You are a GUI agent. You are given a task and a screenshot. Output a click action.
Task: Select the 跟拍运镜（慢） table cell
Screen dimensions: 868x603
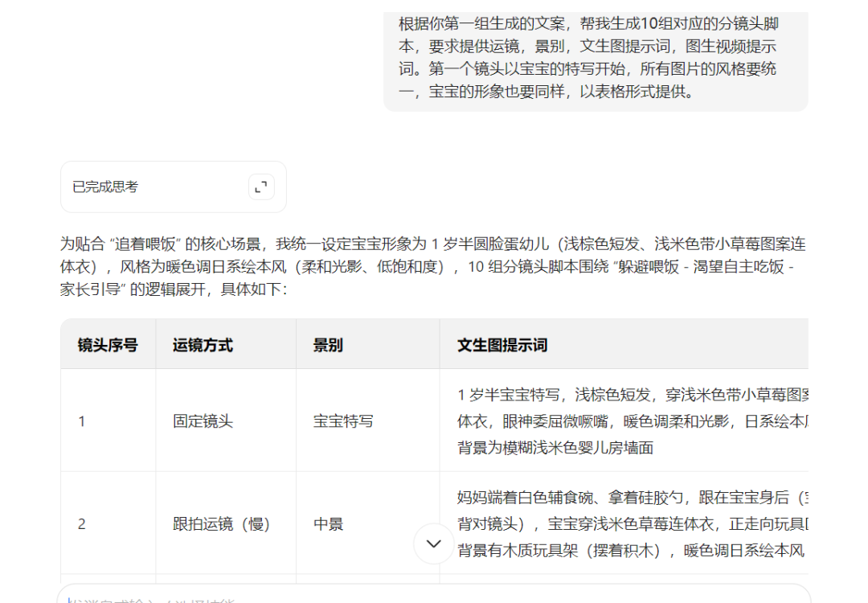(x=222, y=524)
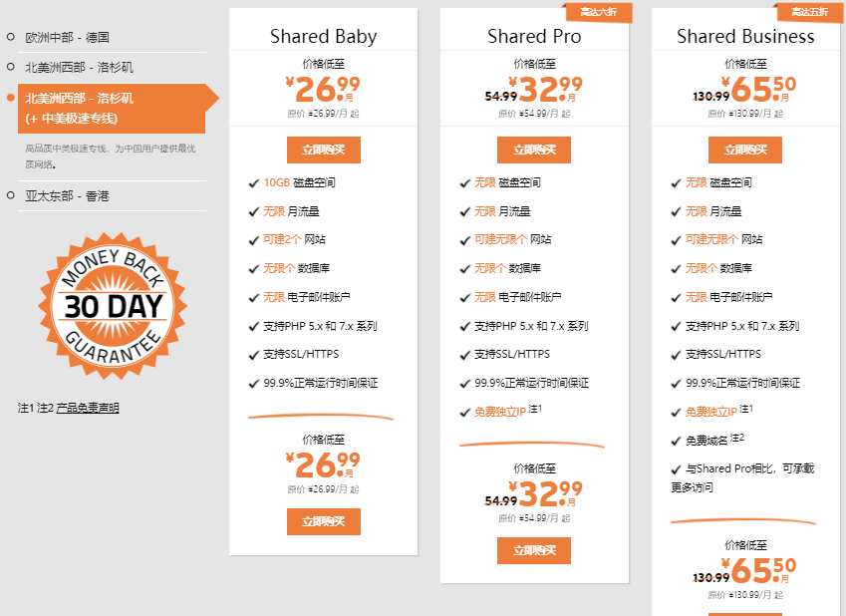Click the 高达六折 ribbon on Shared Pro
Screen dimensions: 846x616
[598, 13]
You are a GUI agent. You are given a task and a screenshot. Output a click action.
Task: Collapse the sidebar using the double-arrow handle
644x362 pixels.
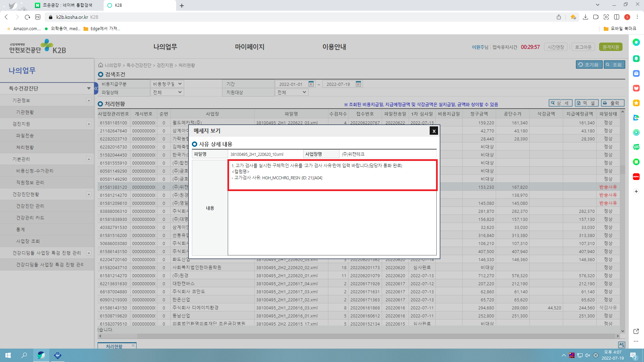pyautogui.click(x=96, y=88)
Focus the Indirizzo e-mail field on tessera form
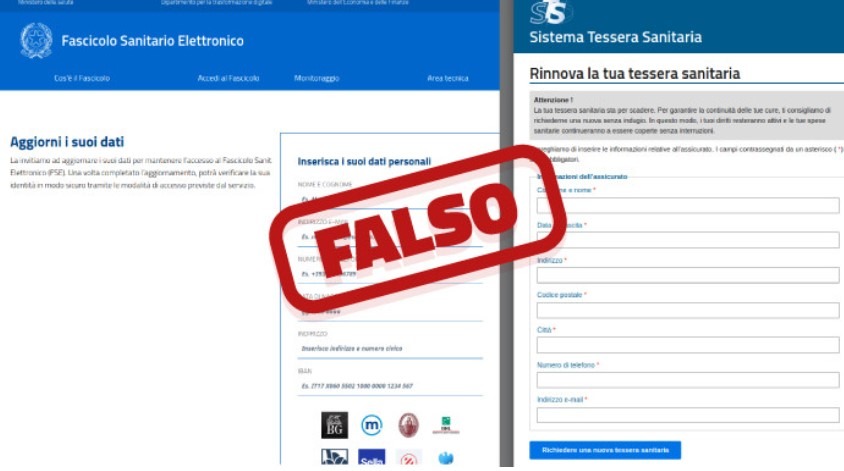Screen dimensions: 844x471 pyautogui.click(x=688, y=415)
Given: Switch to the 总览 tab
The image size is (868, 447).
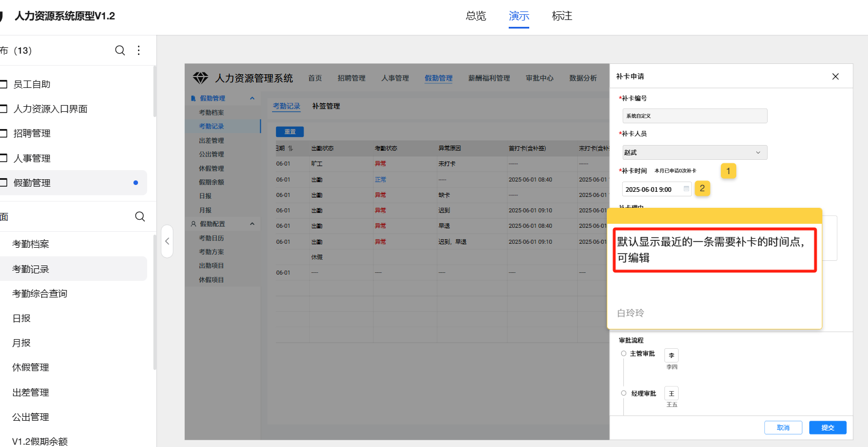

---------------

→ **YOUR ASSIGNMENT**:
Copy out the records exactly; the pictures stay behind.

→ **SOLUTION**:
You are a GUI agent. You are given a task and a screenshot. Output a click action.
Task: Select the 跟拍运镜（慢） table cell
Screen dimensions: 868x603
(x=222, y=524)
Click the 高达六折 ribbon on Shared Pro
Screen dimensions: 846x616
[598, 13]
You are a GUI agent. You are given a task and a screenshot. Output a click action.
Task: Collapse the sidebar using the double-arrow handle
644x362 pixels.
pyautogui.click(x=96, y=88)
Focus the Indirizzo e-mail field on tessera form
Screen dimensions: 844x471 pyautogui.click(x=688, y=415)
Given: Switch to the 总览 tab
The image size is (868, 447).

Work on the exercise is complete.